Prof. Cuello has published over 50 refereed journal publications and 11 book chapters, and has delivered over 200 professional presentations around the world. As major advisor, he has graduated 26 Ph.D. and M.S. students, and has mentored three postdoctoral research associates, five international visiting Ph.D. candidates and 10 international visiting scientists and professors. Prof. Cuello has lectured and has been invited as Guest or Keynote Speaker around the world, including in Brazil, China, South Korea, Israel, Palestine, Germany, United Kingdom, Canada, Chile, Mexico, Norway, Philippines, India, Italy, Jordan, Egypt, Japan, Australia, Spain, Singapore, Thailand, Qatar, Saudi Arabia and the United Arab Emirates.

He is an active member of a number of scientific and professional societies, having served as officer of technical committees for the American Society of Agricultural and Biological Engineers (ASABE) and the Institute of Biological Engineering (IBE). He recently served as President of the Arizona Chapter of the ASABE. He also serves on the Scientific Advisory Board for Biopharmia, LLC based in Oslo Norway, C-Trade based in Tucson, Arizona, and has also done so for companies based in India and Africa.

He has developed and currently teaches the courses “Globalization, Sustainability and Innovation” and “Engineered Sustainable Solutions in the Food, Water, Energy Nexus” at The University of Arizona.

Prof. Cuello has been inducted as member of three U.S. professional honor societies, including the U.S. Honor Society of Agriculture, the U.S. Honor Society of Agricultural and Biological Engineering, and the U.S. National Honor Society of Engineering. He was elected to the Philippine-American Academy of Science & Engineering in 2012, and was the 2012 Recipient of the Excellence in Global Education Award by The University of Arizona’s Global Initiative Program. Prof. Cuello is a 2015 Recipient of the Tech Launch Arizona I-Squared (Innovation and Impact) Award for his innovative work on various algae production systems. He was also elected as Corresponding Member of the National Academy of Science and Technology – Philippines in 2016.

Dr. Toyoki Kozai

President, THe Agricultural Academy of japan

Biography

Toyoki Kozai Ph.D, is the president of The Agricultural Academy of Japan. After establishing his early work on greenhouse light environments, energy savings, ventilation, and computer applications, his scientific interest was extended to in-vitro environments and their control for sugar-free medium micro-propagation and transplant production in closed systems using artificial lighting. Since 2010, he has been serving as President of the Japan Plant Factory Association (a non-profit organization) and is leading the research and development of controlled environmental greenhouses using heat pumps, artificial lighting, fogging, CO2 enrichment, and nutrient solution control systems.

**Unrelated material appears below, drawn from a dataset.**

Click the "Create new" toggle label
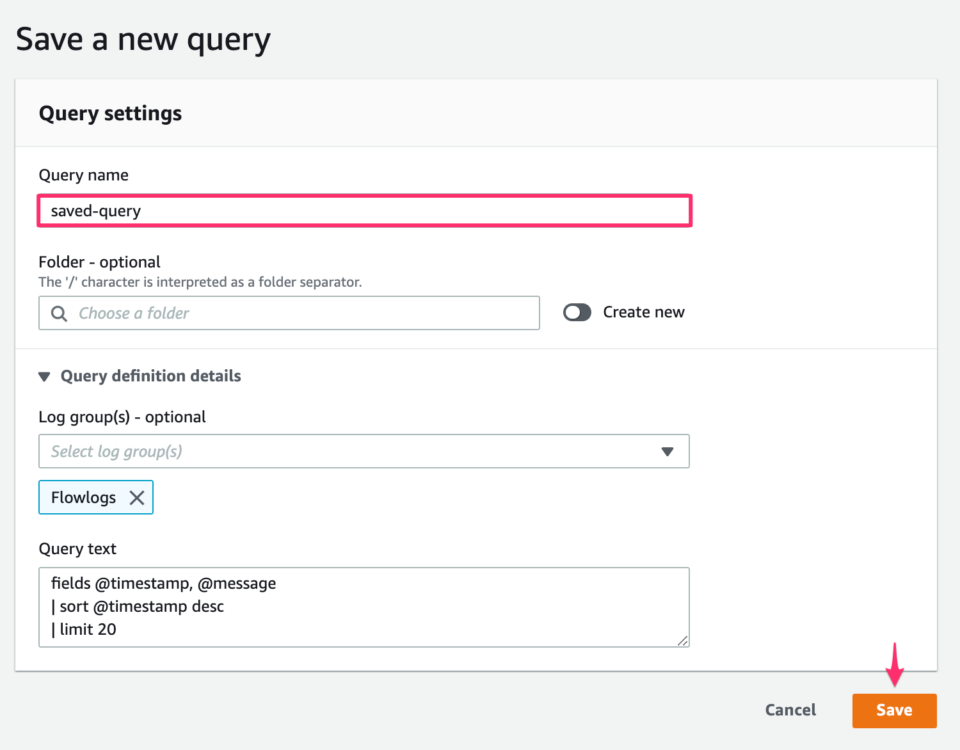Viewport: 960px width, 750px height. (x=643, y=312)
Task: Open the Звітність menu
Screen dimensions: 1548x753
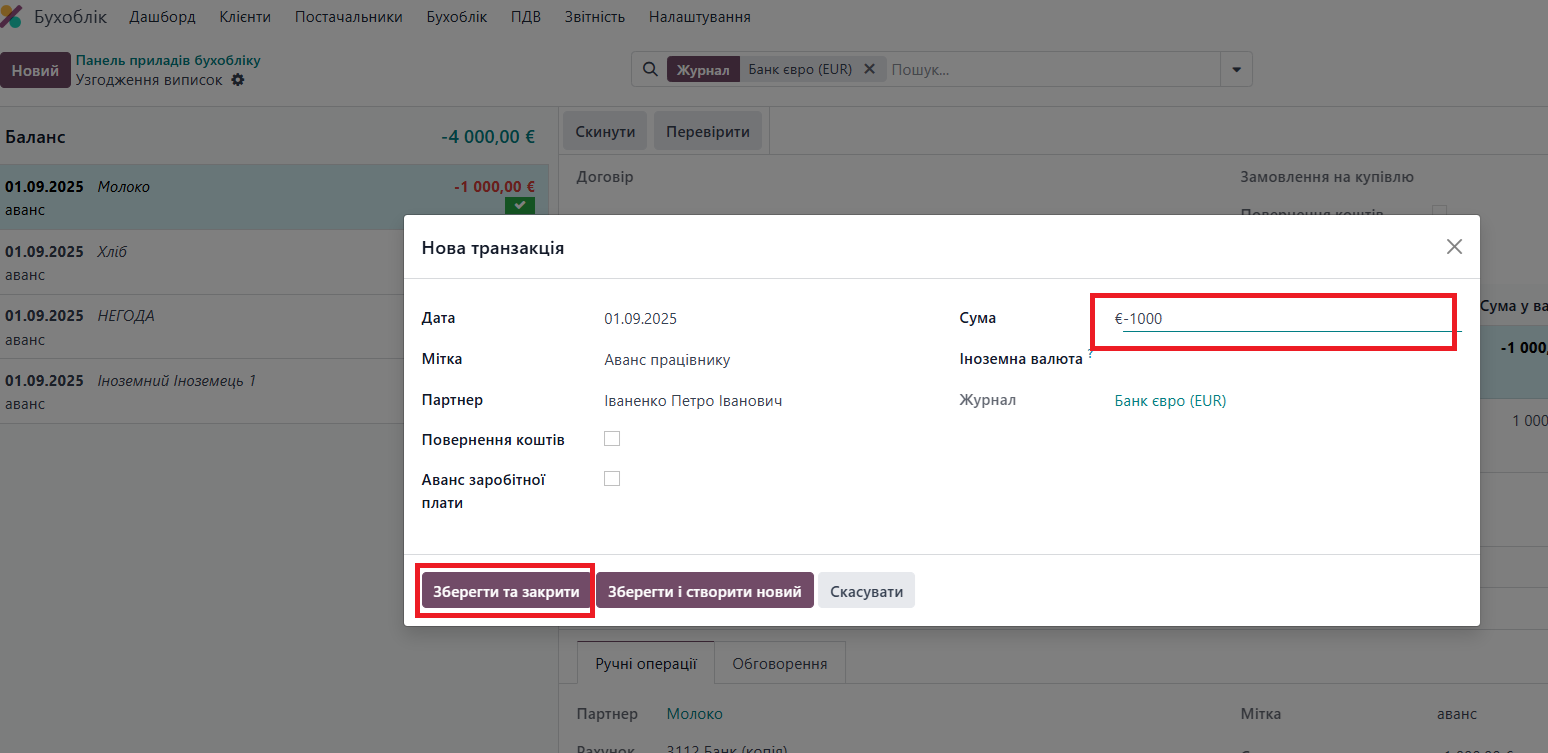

Awards - Friendship Award from Chinese Government, Lifetime Achievement Award from The Society for In Vitro Biology (USA), The Purple Ribbon Award from Japanese Ministry of Education, Culture and Sports, The Japan Prize of Agricultural Sciences from Association of Japanese Agricultural Scientific Societies, and many others. 

He has published over 200+ research papers and 50+ book chapters. He wrote and edited more than 10 books, including “Plant Factory: an indoor vertical farming system for efficient quality food production" published in October 2015 by Academic Press, and "LED lighting for Urban Agriculture" published by Springer in October 2016.

Dr. Heiner Lieth

Professor, University of California Davis

Abstract

Research Needs in In-door Vertical Plant Production

Plant production in facilities with no sunlight has a number of important research areas. In some of these cases plants are grown stacked vertically to maximize the production. This vertical arrangement leads to a number of issue which represent researchable topics. One facet of this is that the key issues in most cases are different from greenhouse production. The most obvious difference is that all greenhouse production is 2-dimensional so that all calculations are done per unit floor area. With in-door production we do the calculations volumetrically. This then leads to interesting observations about level of efficiency for water, energy, and land use. In many cases, these efficiencies are an order of magnitude different. Thus there are many questions which relate to quantitative measures of factors for  making financial decisions. More specifically for each crop that is a candidate for in-door production, we need crop models which reliably simulate growth and yield forecast return on investment.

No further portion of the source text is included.